Editor’s note: We at POPSUGAR recognize that people of many genders and identities have female genitals, not just those who are women. For this particular story, experts generally referred to people with female genitals menstruating as women.
As if my hormonal acne is not enough, I get the worst bouts of insomnia just before my period. This is usually what shows me that my cycle is about to begin.
Curious as to whether premenstrual syndrome (PMS) can actually affect sleep, or if my monthly insomnia is a random coincidence, I reached out to an ob-gyn and a sleep expert for more information.
According to Julie Levitt, MD, a board-certified ob-gyn at the Women’s Group of Northwestern, insomnia caused by the menstrual cycle could be a possibility due to the increase in progesterone levels in the latter half of the menstrual cycle after ovulation.
At the beginning, the menstrual cycle, progesterone and estrogen levels both decrease, Dr. Levitt, which is what triggers bleeding. “Some women also experience the effect of this on their ability to sleep and stay asleep.”

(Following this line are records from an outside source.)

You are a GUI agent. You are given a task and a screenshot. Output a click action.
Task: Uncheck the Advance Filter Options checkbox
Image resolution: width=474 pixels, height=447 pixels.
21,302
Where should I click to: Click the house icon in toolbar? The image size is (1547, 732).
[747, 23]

It has also been observed in scientific studies. A study conducted in 2014 actually found a link between sleep fragmentation and the luteal phase of the menstrual cycle, or when PMS occurs.
The experience of sleep disorders around the menstrual cycle has also been reported even in the 2007 National Sleep Foundation Sleep in America survey. Meredith Broderick, MD, a triple-board certified sleep therapist and neurologist, pointed to the study, saying 25 to 33 percent of menstrual women surveyed reported sleep disorders before or during their periods.

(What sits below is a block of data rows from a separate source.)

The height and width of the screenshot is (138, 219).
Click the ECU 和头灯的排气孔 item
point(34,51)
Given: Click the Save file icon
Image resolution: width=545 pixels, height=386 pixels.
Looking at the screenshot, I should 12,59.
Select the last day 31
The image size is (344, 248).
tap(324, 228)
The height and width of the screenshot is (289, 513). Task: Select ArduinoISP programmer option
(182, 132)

“It also found that women who had more severe premenstrual symptoms (PMS) had insomnia or daytime sleepiness. The science that assesses more objective measures depends on the population,” said Dr. Broderick. “For example, you study young women, women in mid-life, women with ‘normal’ menstrual cycles or those with PMS or PMDD.”

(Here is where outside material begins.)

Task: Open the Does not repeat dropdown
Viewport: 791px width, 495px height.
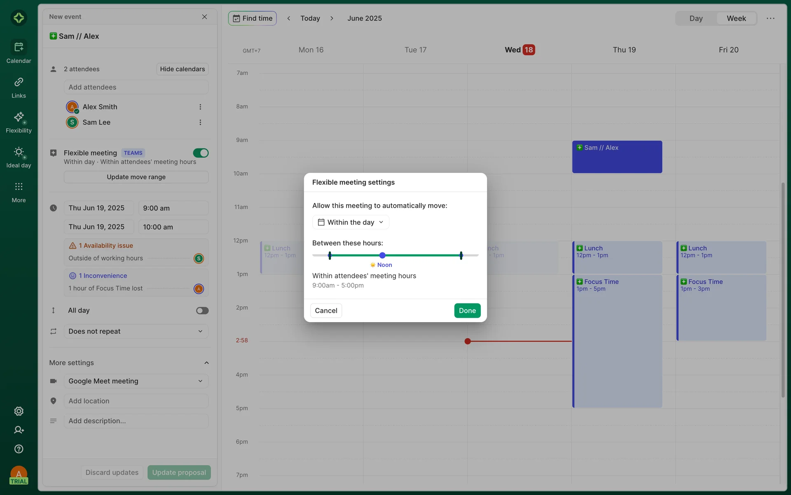Action: [136, 331]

Premenstrual dysphoric disorder (PMDD), a more severe form of PMS in which the symptoms tend to be severe and disrupt daily life, may also have some association with sleep disorders. Johns Hopkins Medicine lists insomnia as a common physiological symptom.
The U.S. Health and Human Services Office of Women’s Health also notes that seven out of 10 women with PMDD have trouble sleeping in the days leading up to their periods.
Dr. Broderick said medical treatment for PMS and PMDD could help improve sleep, just as it could treat pain or discomfort, and you should always see your gynecologist if you experience abnormal menstrual symptoms or irregularities.
“In case of doubt, you can consult a board-certified sleep specialist if the sleep problem interferes with your quality of life or daytime function,” added Dr. Broderick.